The Teenskool programme boasts a wide variety of activities and excursions.

Students will visit Valletta, Mdina, The Three Cities, beaches such as Ghajn Tuffieha, Golden Bay, Pretty Bay and Gnejna Bay, and many other places!

There will also be activities organized on Campus: parties, pool games, movie nights, karaoke, food festivals, music concerts, and other activities.

Teenskool will be an experience that will never be forgotten!


 

Photo Album - please click the thumbnails below

Fireworks during a village festa
Ghajn Tuffieha
Students at Ghajn Tuffieha
Mdina
Students in Mdina
The Complex Pool
Karaoke
Students in Valletta



Valletta

Valletta, Malta's Capital City, hosts a vast cultural programme. Street events are staged against the city's magnificent baroque architecture and floodlit bastions. There is theatre and music and all manner of things to see and join in, from avant garde art to traditional church festas. The city is a delight to shop in: narrow side streets are full of tiny shops selling antiques, maps, books, prints and jewellery.

Walking around Valletta, you'll find an intriguing historical site at every corner: statues, niches, fountains and coats of arms high up on parapets. And when you need to stop and take it all in, the city yields up squares, courtyards, gardens and any number of cafés, right on cue.


Mdina

Mdina, Malta’s medieval capital, can trace its origins back more than 4000 years. Mdina has had different names and titles depending on its rulers and its role. It was Melita to the Romans; Medina to the Arabs; and Citta’ Vecchia, the old city, when Valletta became the lifeblood of the Islands. None describe it better than its medieval name, Citta’ Notabile, the noble city.

It was home then, as now, to Malta’s noble families. Their Impressive palaces line its narrow, shady streets. Mdina is one of Europe’s finest examples of an ancient walled city, and unusual in its mix of medieval and baroque architecture.

Today Mdina has a quiet, restrained atmosphere in keeping with its noble past. Lamplit by night, Mdina transforms itself into the ‘Silent City’.

 

 



The Three Cities

The Three Cities offer an intriguing insight into Malta and its history. Vittoriosa and Senglea on rocky points jutting into Grand Harbour, and Cospicua at the end of the creek between, have provided a home and fortress to almost every people who settled here.

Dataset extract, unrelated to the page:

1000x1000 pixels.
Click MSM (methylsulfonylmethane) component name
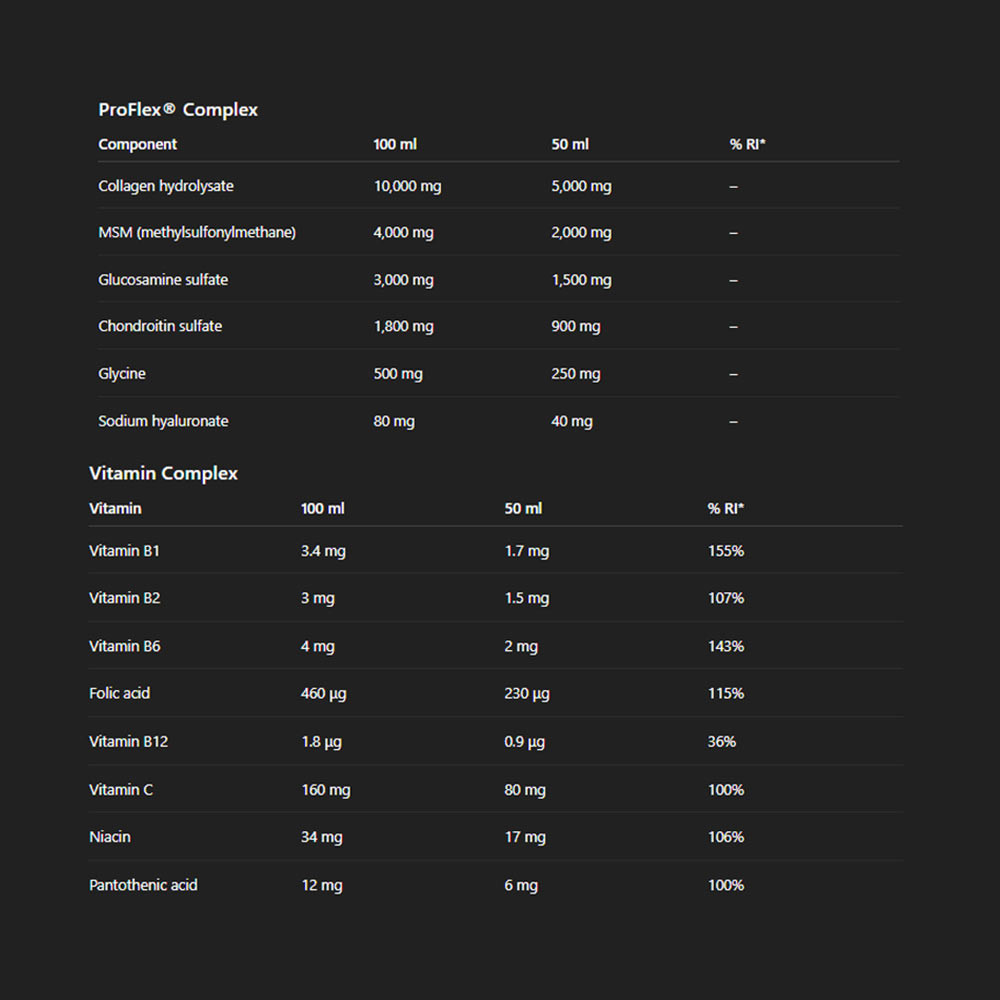coord(197,232)
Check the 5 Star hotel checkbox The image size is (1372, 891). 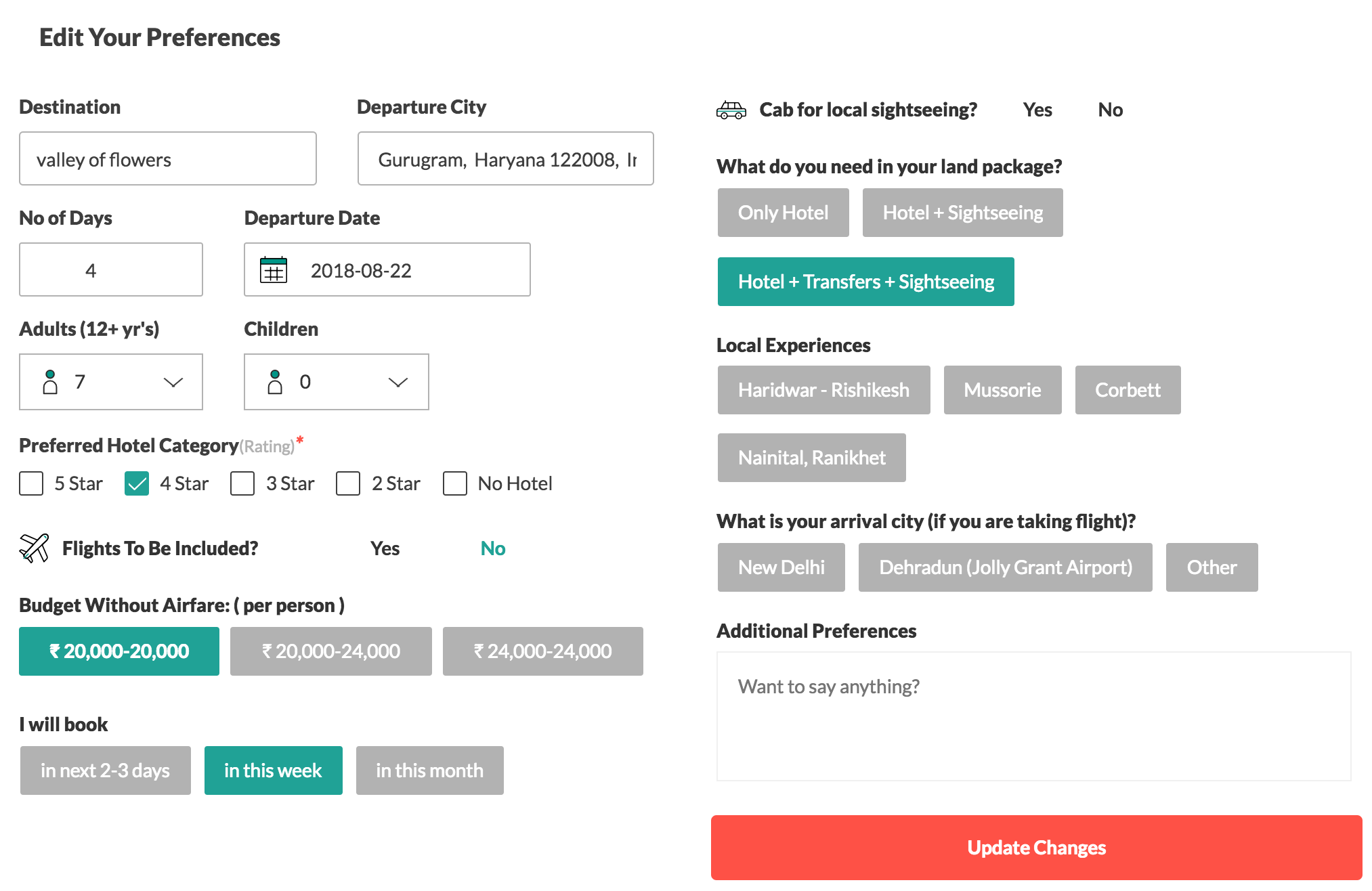[31, 483]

Their harbour inlets have been in use since Phoenician times: the docks always providing a living for local people, but also leaving them vulnerable when Malta’s rulers were at war. As the first home to the Knights of St John, the Cities’ palaces, churches, forts and bastions are far older than Valletta’s.

Although renamed by the Knights to reflect their victory over the Ottoman Turks, the Cities are still called by their older names of Birgu, L’Isla and Bormla. They are known as the ‘Cottonera’ after the Grand Master Cottonerwho built their inland defences. Understanding this name game is all part of discovering a fascinating area of the Islands.